What you have to do:
Edit the records from the line containing "Click the triangle legend marker in panel L4" down to the line containing "click(735, 961)", replacing "Reload" with "Refresh" and leaving everything else unchanged. Give back only those lines.

Dataset content:
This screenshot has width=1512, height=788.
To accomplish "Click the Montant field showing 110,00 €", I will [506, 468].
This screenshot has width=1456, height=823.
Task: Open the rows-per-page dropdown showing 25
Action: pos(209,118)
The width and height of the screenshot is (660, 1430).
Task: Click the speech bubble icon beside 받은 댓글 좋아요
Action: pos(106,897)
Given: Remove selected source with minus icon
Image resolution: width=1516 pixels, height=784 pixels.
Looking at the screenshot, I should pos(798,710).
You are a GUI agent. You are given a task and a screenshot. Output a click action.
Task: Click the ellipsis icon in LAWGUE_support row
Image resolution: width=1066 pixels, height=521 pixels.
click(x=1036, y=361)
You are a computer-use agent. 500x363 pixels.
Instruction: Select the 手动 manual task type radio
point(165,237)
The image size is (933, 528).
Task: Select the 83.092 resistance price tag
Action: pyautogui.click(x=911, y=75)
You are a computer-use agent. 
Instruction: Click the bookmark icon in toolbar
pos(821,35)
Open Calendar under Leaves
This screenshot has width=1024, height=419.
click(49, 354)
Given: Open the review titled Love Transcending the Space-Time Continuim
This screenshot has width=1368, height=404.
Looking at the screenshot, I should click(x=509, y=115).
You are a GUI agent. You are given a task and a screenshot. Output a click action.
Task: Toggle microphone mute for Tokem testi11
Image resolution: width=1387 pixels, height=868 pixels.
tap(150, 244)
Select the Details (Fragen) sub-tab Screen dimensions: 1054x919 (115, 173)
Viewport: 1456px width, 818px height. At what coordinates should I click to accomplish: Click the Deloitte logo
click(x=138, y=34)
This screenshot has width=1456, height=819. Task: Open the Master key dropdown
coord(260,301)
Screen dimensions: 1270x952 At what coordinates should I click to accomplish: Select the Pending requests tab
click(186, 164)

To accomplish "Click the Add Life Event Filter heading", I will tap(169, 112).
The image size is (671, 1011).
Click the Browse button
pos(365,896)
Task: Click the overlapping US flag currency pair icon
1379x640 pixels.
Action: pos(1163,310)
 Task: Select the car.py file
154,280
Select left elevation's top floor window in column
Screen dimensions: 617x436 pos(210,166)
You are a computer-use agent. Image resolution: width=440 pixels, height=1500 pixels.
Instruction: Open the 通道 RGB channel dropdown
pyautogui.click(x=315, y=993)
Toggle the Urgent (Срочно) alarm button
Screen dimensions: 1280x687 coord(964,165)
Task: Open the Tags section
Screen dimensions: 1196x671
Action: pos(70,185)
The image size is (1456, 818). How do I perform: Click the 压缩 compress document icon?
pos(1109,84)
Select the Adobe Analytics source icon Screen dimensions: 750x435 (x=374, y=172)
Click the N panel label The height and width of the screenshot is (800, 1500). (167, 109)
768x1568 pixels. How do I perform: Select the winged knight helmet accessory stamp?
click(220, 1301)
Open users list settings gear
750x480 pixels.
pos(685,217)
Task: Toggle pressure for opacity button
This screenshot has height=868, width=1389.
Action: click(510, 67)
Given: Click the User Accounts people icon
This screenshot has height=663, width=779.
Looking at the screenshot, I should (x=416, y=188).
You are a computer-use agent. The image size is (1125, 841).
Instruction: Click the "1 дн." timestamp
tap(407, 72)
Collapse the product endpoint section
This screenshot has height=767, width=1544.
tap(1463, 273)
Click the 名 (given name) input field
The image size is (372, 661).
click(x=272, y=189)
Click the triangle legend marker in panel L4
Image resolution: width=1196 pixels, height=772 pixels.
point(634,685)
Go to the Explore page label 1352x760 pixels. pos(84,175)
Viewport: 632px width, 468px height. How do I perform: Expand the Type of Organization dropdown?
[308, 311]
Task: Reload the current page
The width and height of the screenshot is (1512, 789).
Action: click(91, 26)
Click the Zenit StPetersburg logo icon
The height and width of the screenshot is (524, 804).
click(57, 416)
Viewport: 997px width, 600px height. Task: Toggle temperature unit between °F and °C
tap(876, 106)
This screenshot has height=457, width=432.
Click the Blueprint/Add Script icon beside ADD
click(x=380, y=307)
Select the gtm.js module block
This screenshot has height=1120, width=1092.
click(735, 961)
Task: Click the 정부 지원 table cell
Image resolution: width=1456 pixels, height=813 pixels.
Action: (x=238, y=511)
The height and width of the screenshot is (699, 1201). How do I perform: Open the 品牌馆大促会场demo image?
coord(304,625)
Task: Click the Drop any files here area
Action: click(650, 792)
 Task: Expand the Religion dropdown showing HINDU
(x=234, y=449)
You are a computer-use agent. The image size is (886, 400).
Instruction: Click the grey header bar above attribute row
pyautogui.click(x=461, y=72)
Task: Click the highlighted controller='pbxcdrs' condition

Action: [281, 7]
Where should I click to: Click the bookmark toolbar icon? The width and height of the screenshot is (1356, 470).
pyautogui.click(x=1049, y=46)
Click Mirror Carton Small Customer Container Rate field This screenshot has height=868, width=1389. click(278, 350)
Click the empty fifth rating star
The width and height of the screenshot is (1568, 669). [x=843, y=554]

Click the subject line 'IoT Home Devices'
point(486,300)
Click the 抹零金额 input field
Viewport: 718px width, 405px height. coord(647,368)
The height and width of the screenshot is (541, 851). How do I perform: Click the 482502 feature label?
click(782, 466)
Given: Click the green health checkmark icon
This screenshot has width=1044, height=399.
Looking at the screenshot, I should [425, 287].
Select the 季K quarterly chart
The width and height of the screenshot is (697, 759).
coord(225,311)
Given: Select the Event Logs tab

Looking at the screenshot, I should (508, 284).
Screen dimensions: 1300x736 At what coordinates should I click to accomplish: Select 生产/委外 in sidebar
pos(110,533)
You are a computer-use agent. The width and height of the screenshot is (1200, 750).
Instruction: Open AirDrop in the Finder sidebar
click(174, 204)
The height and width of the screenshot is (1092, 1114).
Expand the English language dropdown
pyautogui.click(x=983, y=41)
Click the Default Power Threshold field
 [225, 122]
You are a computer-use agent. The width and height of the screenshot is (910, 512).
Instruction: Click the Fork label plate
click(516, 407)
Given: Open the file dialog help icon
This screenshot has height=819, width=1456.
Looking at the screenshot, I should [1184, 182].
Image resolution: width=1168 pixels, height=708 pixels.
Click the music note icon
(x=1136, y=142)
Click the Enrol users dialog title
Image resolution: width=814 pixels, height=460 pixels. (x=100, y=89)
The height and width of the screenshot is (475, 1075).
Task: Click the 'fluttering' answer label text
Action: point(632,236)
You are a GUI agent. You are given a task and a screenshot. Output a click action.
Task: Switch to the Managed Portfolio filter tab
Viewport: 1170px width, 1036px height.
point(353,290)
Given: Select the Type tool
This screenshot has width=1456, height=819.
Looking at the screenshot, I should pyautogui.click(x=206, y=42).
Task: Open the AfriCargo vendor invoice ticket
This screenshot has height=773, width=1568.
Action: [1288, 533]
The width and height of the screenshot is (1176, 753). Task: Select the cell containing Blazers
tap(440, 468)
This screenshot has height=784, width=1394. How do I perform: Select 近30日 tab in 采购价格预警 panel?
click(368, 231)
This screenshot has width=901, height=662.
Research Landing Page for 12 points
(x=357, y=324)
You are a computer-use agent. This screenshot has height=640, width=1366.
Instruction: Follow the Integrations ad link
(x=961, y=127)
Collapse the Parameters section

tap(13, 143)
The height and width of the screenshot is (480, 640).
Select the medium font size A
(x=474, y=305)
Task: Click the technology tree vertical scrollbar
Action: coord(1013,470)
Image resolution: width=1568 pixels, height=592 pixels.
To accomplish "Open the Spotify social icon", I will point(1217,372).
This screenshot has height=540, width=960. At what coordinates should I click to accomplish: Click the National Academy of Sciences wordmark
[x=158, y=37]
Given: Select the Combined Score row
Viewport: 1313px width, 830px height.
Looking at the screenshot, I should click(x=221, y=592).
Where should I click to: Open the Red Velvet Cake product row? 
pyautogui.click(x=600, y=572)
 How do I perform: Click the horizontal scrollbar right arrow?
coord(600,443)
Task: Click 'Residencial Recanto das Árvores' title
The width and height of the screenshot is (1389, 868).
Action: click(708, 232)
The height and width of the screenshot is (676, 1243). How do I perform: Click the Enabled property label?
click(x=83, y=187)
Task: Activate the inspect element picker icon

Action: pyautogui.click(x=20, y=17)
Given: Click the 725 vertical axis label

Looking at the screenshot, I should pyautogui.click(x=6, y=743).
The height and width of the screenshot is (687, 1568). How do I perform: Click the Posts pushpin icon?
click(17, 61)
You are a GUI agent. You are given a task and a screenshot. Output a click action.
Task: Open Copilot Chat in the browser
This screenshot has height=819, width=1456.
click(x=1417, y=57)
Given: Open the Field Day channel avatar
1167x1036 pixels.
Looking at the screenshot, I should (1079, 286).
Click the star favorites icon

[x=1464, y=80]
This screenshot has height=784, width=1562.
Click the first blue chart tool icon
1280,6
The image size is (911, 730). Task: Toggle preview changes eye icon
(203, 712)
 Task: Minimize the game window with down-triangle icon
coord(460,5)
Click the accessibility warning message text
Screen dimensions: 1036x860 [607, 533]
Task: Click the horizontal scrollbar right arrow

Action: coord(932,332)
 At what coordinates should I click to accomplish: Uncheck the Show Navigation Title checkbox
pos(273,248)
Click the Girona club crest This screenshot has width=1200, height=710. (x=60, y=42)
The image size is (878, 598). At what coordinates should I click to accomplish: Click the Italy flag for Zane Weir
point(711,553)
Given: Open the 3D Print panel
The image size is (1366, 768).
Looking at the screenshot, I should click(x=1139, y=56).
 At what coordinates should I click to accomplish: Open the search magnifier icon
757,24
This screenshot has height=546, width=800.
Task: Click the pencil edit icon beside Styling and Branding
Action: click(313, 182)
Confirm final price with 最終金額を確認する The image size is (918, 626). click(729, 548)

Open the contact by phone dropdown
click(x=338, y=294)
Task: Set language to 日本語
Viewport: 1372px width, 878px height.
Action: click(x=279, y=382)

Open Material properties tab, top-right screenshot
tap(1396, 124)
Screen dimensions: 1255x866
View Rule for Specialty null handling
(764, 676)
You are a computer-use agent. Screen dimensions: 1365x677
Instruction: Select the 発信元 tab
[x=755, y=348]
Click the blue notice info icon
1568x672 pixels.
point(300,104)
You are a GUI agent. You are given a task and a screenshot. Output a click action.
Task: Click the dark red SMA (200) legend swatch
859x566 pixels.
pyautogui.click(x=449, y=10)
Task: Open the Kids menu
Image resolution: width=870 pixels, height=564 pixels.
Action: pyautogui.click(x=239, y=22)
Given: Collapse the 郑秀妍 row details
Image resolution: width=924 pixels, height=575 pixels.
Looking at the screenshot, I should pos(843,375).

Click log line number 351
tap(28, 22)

Answer in full:
Click the triangle legend marker in panel L4
Image resolution: width=1196 pixels, height=772 pixels.
point(634,685)
Go to the Explore page label 1352x760 pixels. pos(84,175)
Viewport: 632px width, 468px height. How do I perform: Expand the Type of Organization dropdown?
[308, 311]
Task: Refresh the current page
The width and height of the screenshot is (1512, 789).
Action: click(91, 26)
Click the Zenit StPetersburg logo icon
The height and width of the screenshot is (524, 804).
click(57, 416)
Viewport: 997px width, 600px height. Task: Toggle temperature unit between °F and °C
tap(876, 106)
This screenshot has height=457, width=432.
Click the Blueprint/Add Script icon beside ADD
click(x=380, y=307)
Select the gtm.js module block
This screenshot has height=1120, width=1092.
click(735, 961)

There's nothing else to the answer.